## [TRAVAIL À FAIRE]
[1] Répondez aux questions suivantes à l'aide du texte sur la chanson Yellow Submarine.
(a) Qui est le producteur de la chanson ?
(b) Avec quelle chanson paraît-elle en single « double face A » ?
(c) Sous quel titre a-t-elle été reprise en français ?
[2] Recopiez fidèlement le passage du texte sur Yellow Submarine qui commence aux mots « Singles de The Beatles » et s'arrête après les mots « divers effets sonores. ».
[3] Rédigez la suite du texte sur la chanson Yellow Submarine, à partir de sa dernière phrase.

## [EXTRAIT ÉTUDIÉ]
--------------------------------
Single de The Beatles
extrait de l'album Revolver
Face A Eleanor Rigby/Yellow Submarine (double face A)
Sortie
Enregistré 26 mai et
Studios EMI, Londres
Durée 2:38
Genre Pop, chanson enfantine
Format 45 tours
Auteur-compositeur John Lennon
Paul McCartney
Producteur George Martin
Label Parlophone (Royaume-Uni)
Capitol Records (États-Unis)
Classement No 1 (Royaume-Uni)
No 2 (États-Unis)

Singles de The Beatles

Pistes de Revolver

Yellow Submarine est une chanson des Beatles parue le . Composée pour Ringo Starr, il s'agit d'une chanson pour enfants ébauchée par McCartney et complétée par les autres membres du groupe, en studio. Comme toutes les chansons de l'un ou de l'autre, elle est créditée Lennon/McCartney. Les Beatles l'ont travaillée en studio les 26 mai et 1er juin 1966, la deuxième séance faisant appel à de nombreux amis du groupe, pour les chœurs et divers effets sonores.

Elle paraît, le même jour, sur l'album Revolver et en single « double face A », avec Eleanor Rigby. En dépit de sa forme peu conventionnelle et de son ton enfantin, la chanson parvient en tête des hit-parades. Elle devient une des chansons les plus connues du groupe, bien qu'elle soit parfois décriée.

La chanson figure aussi dans le film Yellow Submarine, qui sort sur les écrans en 1968, ainsi que sur sa bande sonore sortie en 1969. On la trouve également sur plusieurs compilations. De nombreuses reprises ont été enregistrées, notamment en français sous le titre Le sous-marin vert.

Historique

Conception

Une représentation du sous-marin jaune, à Liverpool.

Yellow Submarine est une idée de Paul McCartney, qui voulait écrire une chanson pour enfants, dans le but de la confier à Ringo Starr, puisque la « tradition » était que le batteur du groupe chante un titre par album. Les mots utilisés sont simples, et le fameux refrain « We all live in a Yellow Submarine », facile à retenir et à chanter. Cette chanson marque en effet la période où les Beatles renversent le code établi voulant que seules des chansons d'amour arrivent dans les charts : après Paperback Writer qui initiait ce courant, cette nouvelle chanson fait également figure d'OVNI dans le monde de la pop britannique[1].
--------------------------------
## [MATÉRIEL FOURNI]
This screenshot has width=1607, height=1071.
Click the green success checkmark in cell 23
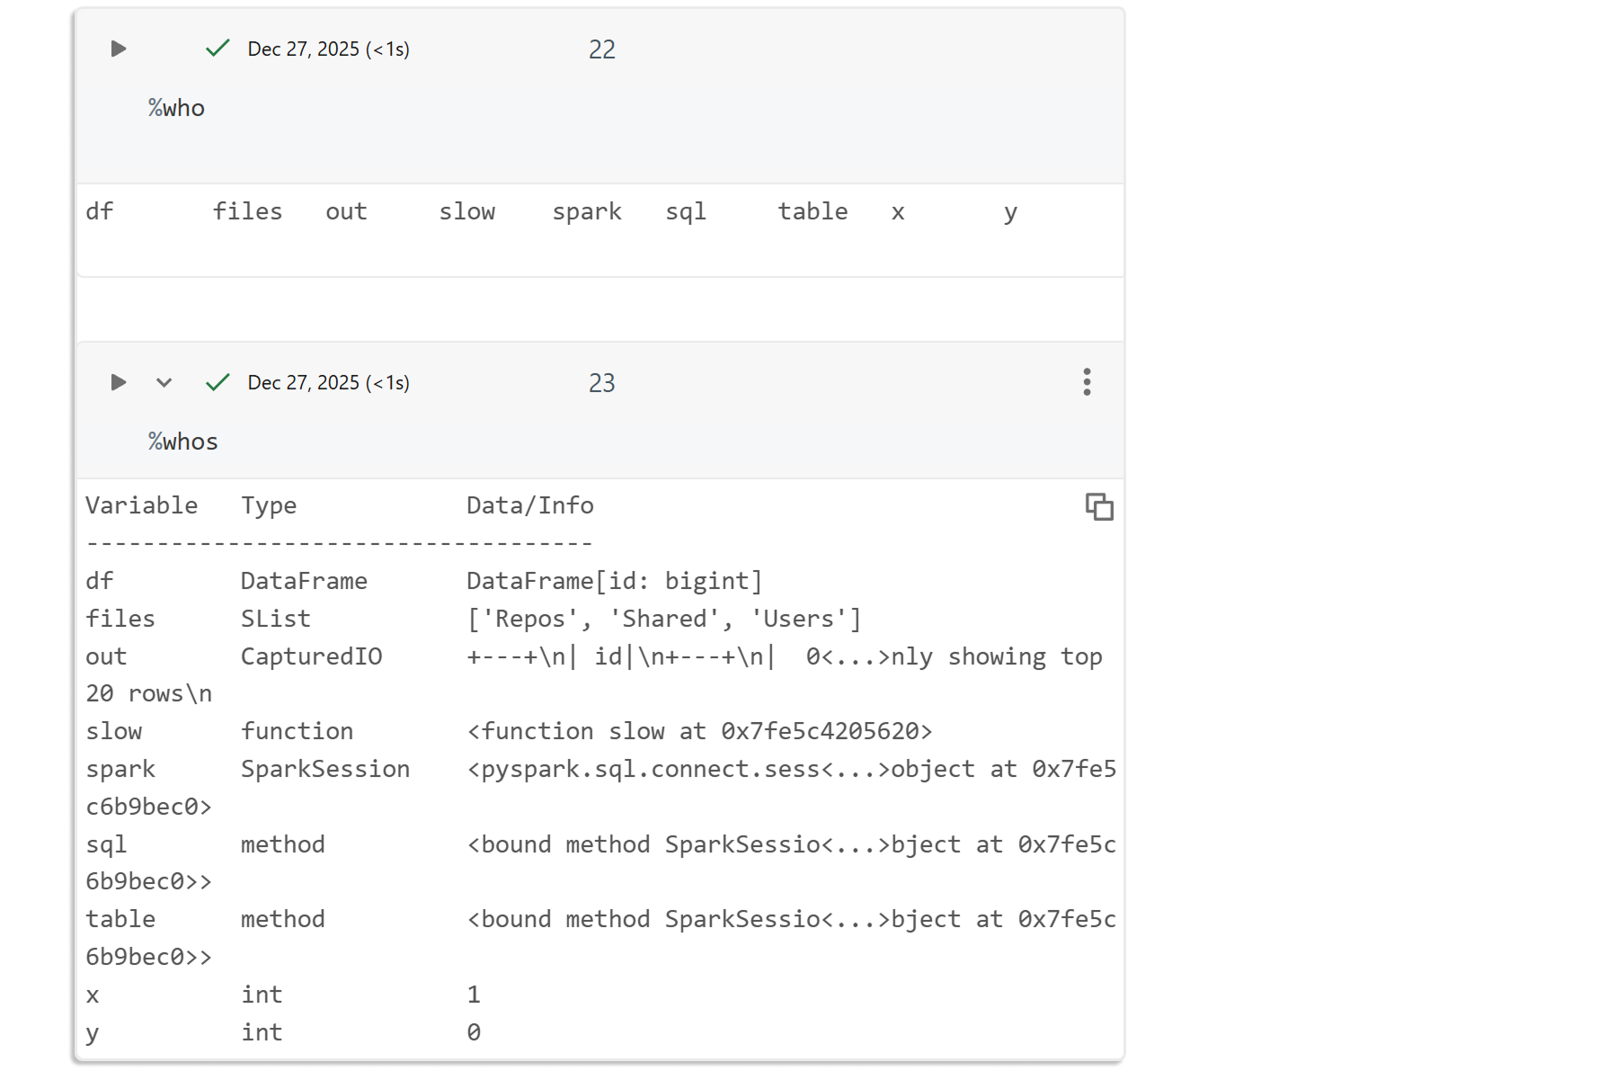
--------------------------------
## [RÉPONSES ATTENDUES]
[1]
(a) George Martin.
(b) Eleanor Rigby.
(c) Le sous-marin vert.

[2]
Singles de The Beatles

Pistes de Revolver

Yellow Submarine est une chanson des Beatles parue le . Composée pour Ringo Starr, il s'agit d'une chanson pour enfants ébauchée par McCartney et complétée par les autres membres du groupe, en studio. Comme toutes les chansons de l'un ou de l'autre, elle est créditée Lennon/McCartney. Les Beatles l'ont travaillée en studio les 26 mai et 1er juin 1966, la deuxième séance faisant appel à de nombreux amis du groupe, pour les chœurs et divers effets sonores.

[3]
« J'étais allongé sur mon lit chez les Asher », la maison de la famille de ma petite amie de l'époque, Jane, raconte Paul McCartney, « et il y a, juste avant que l'on tombe dans le sommeil et juste après que l'on en est sorti, un agréable instant un peu irréel ; j'ai toujours aimé cette zone, vous dormez presque, vous vous êtes délesté de vos soucis de la journée et il y a ce petit moment de bonheur juste avant de sombrer dans le sommeil. Je me souviens de m'être dit, dans un de ces moments, qu'une chanson pour enfants serait une bonne idée, j'ai pensé à des images et la couleur jaune m'est apparue, puis un sous-marin, et je me suis dit « tiens, c'est pas mal, comme un jouet », une sorte de sous-marin jaune très enfantin, je pensais la donner à Ringo, ce qui s'est effectivement passé, alors je ne lui ai pas donné une étendue vocale immense. J'ai fait une petite mélodie dans ma tête et ai commencé à inventer une histoire de vieux marin qui raconterait à des gamins qu'il arrivait d'un endroit où il s'occupait d'un sous-marin jaune. Autant que je me souvienne, c'est une chanson de moi, écrite pour Ringo dans ce moment bizarre. Je crois que John a un peu contribué ; les paroles deviennent de plus en plus obscures au fur et à mesure que la chanson avance, mais le refrain, la mélodie et les couplets sont de moi[2]. »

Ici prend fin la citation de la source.